D'autres effets 3D comme les particules (quand on roule dans le sable) ou la fumée (quand on dérape ou quand on freine brutalement, la gomme chauffe ! ) sont également présents. Mais cela n'entrave en rien la fluidité exemplaire du titre. Le moteur physique quant à lui est de haute volée. L'équipe de développement démontre tout son sérieux et son savoir-faire en proposant au joueur un moteur physique hors norme. Survirage, sous-virage, transfert de poids, patinage, tremblement, ballotement dût à un freinage brusque ou sensation de plaquage consécutif à une accélération forte... tout y est et c'est du jamais vu pour un jeu de 2000.
Yu Suzuki a réellement pensé à tout ce qui était possible de faire avec le hardware qu'il avait à disposition. La borne d'Arcade était composée de pas moins de quatre unités NAOMI, le système d'Arcade phare de SEGA entre 1998 et 2003. La Dreamcast étant basée sur ce même NAOMI, la conversion fut facilitée mais au vu de la performance graphique époustouflante de la version Arcade, le travail minutieux des développeurs qui ont réalisé le portage est tout de même à signaler. La version console ne perd pas grand chose au change et reste impressionnante !
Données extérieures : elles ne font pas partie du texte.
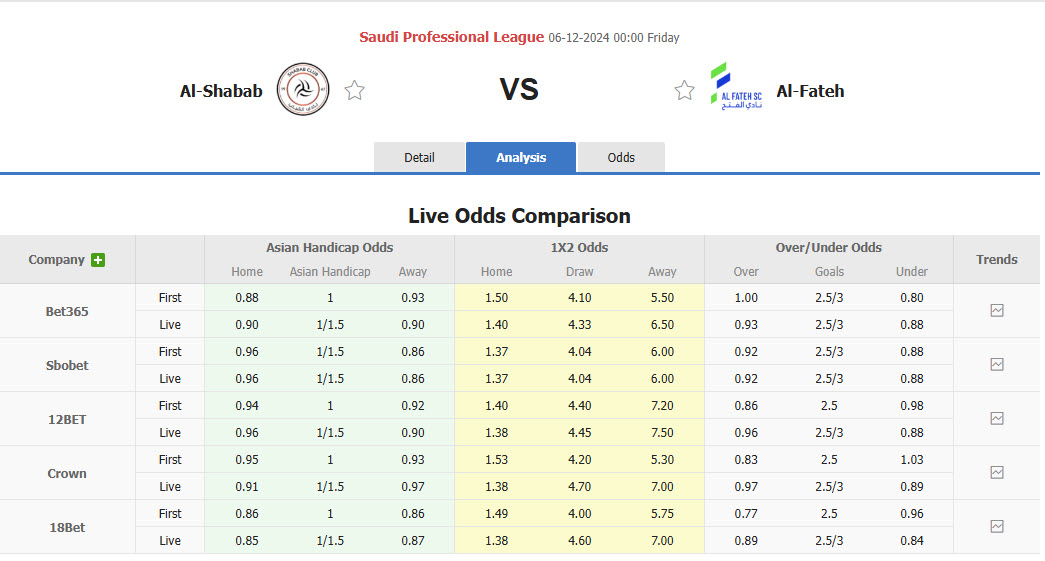
Task: Select the Analysis tab
Action: (521, 158)
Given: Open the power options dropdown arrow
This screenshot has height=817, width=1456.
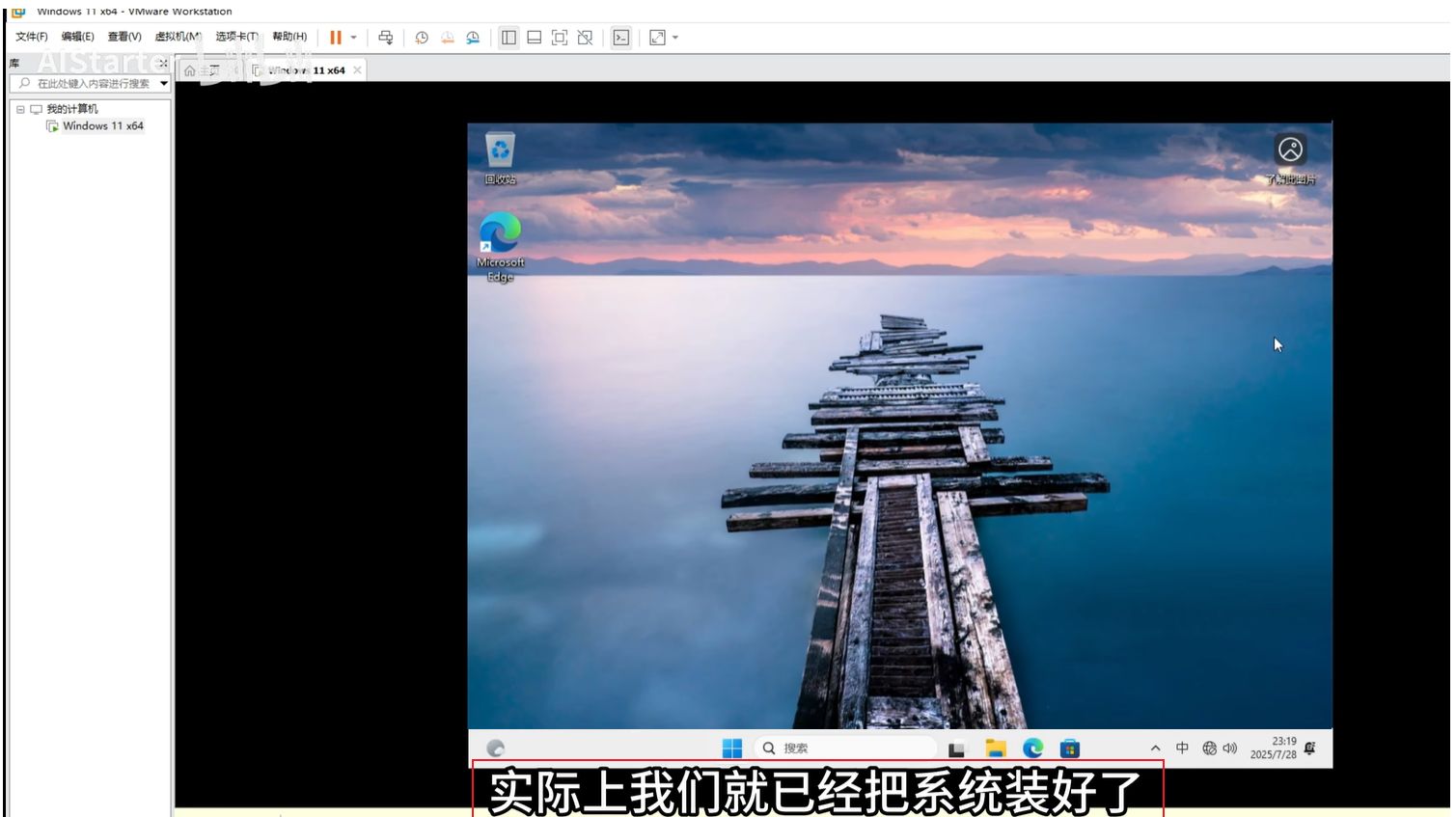Looking at the screenshot, I should [x=354, y=38].
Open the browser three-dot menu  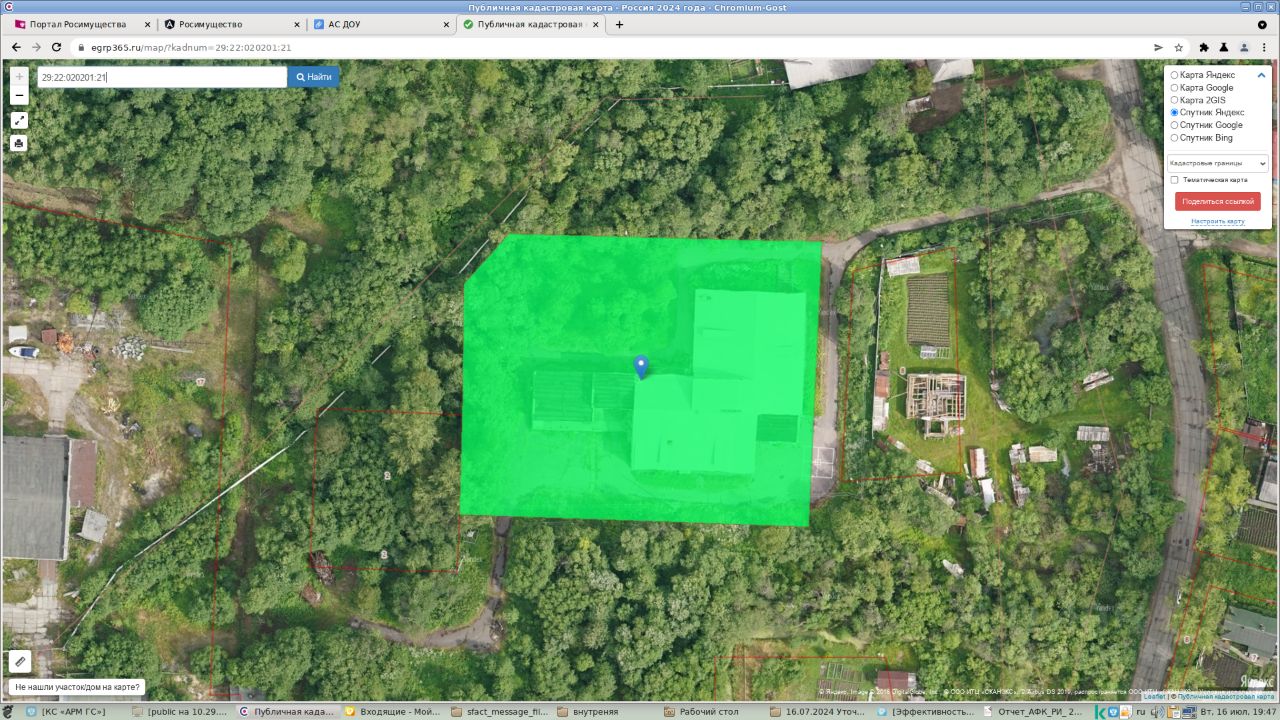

F355 Challenge : Passione Rossa est un jeu exigeant, complexe, il ne se laisse pas apprivoiser par n'importe qui. Il vous faudra persévérer, être patient et précis pour en extraire toute la quintessence, toutes les qualités. Il vous faudra sérieusement élever votre niveau de jeu pour goûter au doux plaisir de la victoire. Car la victoire, dans ce jeu a un goûts unique tant les efforts consentis pour y arriver sont importants. F355 Challenge n'est malgré tout pas un jeu bête et méchant, qui se plait à être difficile pour le plaisir d'humilier le joueur ou pour se donner un genre. Il a une courbe de progression nette et réelle, intelligente et qui encourage le joueur. D'ailleurs, quoi de plus concret et encourageant que de voir votre chrono fondre à mesure que vous réussissez à améliorer votre conduite. Outre les jeux à scoring pur, il n'y a jamais plus enthousiasmant qu'un jeu de course automobile où le joueur prend plaisir et gagne en assurance à force d'exploser les records de chrono de ses concurrents.
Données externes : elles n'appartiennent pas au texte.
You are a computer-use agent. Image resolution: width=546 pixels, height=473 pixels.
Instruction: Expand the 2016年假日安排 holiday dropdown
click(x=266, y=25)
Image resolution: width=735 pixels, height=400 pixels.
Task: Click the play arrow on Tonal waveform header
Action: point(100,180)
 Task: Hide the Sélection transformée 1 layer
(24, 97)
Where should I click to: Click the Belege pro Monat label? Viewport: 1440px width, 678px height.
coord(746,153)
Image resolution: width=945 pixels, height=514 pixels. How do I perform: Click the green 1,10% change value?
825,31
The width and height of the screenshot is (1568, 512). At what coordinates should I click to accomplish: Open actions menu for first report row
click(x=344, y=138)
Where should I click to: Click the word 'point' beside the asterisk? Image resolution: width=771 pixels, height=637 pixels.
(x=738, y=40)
F355 Challenge se destine donc aux plus patients, aux plus acharnés, aux grands passionnés de Ferrari ou tout simplement à ceux qui ont du temps pour multiplier les longues séances d'entrainement afin d’exécuter la course ultime. Il est la parfaite deuxième moitié du genre course automobile sur Dreamcast. L'autre moitié étant le représentant roi du genre arcade, plus fun, plus immédiat et plus facile, Metropolis Street Racer.